There was a 0.4% drop in the Turkish Lira against the US dollar, which brought it to a value of 17.8335. This is the weakest level the currency has been since December when there had been a full-blown crisis that brought it down to a low of 18.4. Analysts said that due to the current policy, the Lira was losing a little value every day. They said that forex can only be balanced if the currency continues to lose a limited value.
This month alone has seen the Turkish currency fall by 6.3%.
Inflation in the country
This week, the key focus of attention is the expected increase of 75 basis points in the interest rate by the US Federal Reserve on Wednesday and the quarterly inflation report from the Turkish Central Bank on Thursday.
It is expected that the Turkish central bank will once more raise its inflation forecast for the end-year, which had previously been 42.8%. According to predictions, annual inflation by the end of the year will reach 70%. It had touched 80% in the previous month, which had been a high of 24 years.
There had been a number of unorthodox cuts in the interest rate that triggered the rampant inflation in Turkey.
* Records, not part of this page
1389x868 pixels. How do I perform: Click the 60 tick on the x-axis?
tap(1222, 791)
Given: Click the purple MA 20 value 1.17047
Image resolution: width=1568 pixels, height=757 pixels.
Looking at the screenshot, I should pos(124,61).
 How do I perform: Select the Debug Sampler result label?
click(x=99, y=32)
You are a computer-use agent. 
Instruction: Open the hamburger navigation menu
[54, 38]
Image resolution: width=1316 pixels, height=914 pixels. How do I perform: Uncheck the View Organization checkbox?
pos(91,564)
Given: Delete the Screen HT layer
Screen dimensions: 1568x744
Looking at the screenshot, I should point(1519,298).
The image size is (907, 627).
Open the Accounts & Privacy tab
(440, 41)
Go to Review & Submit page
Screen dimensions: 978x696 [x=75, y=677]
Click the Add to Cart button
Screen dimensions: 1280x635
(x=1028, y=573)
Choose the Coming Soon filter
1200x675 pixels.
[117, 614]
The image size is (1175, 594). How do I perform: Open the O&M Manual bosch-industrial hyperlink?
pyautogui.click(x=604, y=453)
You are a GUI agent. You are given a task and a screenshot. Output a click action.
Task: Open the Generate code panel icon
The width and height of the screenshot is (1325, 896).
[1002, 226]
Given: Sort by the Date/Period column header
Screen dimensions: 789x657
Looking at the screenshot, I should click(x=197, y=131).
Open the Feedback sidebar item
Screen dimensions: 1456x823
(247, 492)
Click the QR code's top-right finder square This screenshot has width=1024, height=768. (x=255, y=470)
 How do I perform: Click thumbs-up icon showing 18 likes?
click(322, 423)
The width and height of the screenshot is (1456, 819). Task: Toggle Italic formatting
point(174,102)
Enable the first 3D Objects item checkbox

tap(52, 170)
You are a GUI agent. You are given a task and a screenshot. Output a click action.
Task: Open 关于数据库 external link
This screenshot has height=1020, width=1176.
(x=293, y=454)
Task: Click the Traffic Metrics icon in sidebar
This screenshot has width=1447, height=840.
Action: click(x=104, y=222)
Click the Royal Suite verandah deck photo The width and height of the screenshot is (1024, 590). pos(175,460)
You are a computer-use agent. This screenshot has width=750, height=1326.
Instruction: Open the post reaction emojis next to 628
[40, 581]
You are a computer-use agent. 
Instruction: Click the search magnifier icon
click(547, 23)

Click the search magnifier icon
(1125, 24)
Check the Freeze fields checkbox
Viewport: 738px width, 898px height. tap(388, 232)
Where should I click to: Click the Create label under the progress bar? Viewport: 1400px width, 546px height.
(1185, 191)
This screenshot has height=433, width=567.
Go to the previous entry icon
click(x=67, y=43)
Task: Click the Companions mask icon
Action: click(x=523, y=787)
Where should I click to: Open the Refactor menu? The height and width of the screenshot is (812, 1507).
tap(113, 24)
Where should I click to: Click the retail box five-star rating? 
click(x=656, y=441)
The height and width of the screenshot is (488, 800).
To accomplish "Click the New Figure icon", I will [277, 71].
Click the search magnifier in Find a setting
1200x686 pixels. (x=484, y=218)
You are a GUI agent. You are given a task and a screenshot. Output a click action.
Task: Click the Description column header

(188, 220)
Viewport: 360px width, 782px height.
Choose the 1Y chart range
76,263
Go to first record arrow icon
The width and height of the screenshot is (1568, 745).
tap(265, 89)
This resulted in Lira shedding 44% of its value in the previous year. This year has seen the currency shed yet another 26%.
Central bank’s decisions
Even though depreciation seems to be unrelenting, it is expected that the Turkish central bank will continue to keep its rate unchanged at 14% for one more year at least. It is expected to focus more on macro-prudential measures on liquidity and loans.
The net forex reserves of the central bank have declined to almost $6 billion this month, which is the lowest since 2002. According to bankers, the forex reserves are negative $55 million, excluding swaps. The need for fresh foreign resources has climbed to an unprecedented level, but whether it will happen or not remains to be seen.
Authorities had introduced special accounts at the end of 2021 called KKM that was aimed at stemming the fall in the Lira. Their goal was to protect corporates and savers from large declines in Lira’s value by discouraging people from hoarding gold, euros and US dollars. Thanks to these accounts, there has not been a lot of forex demand.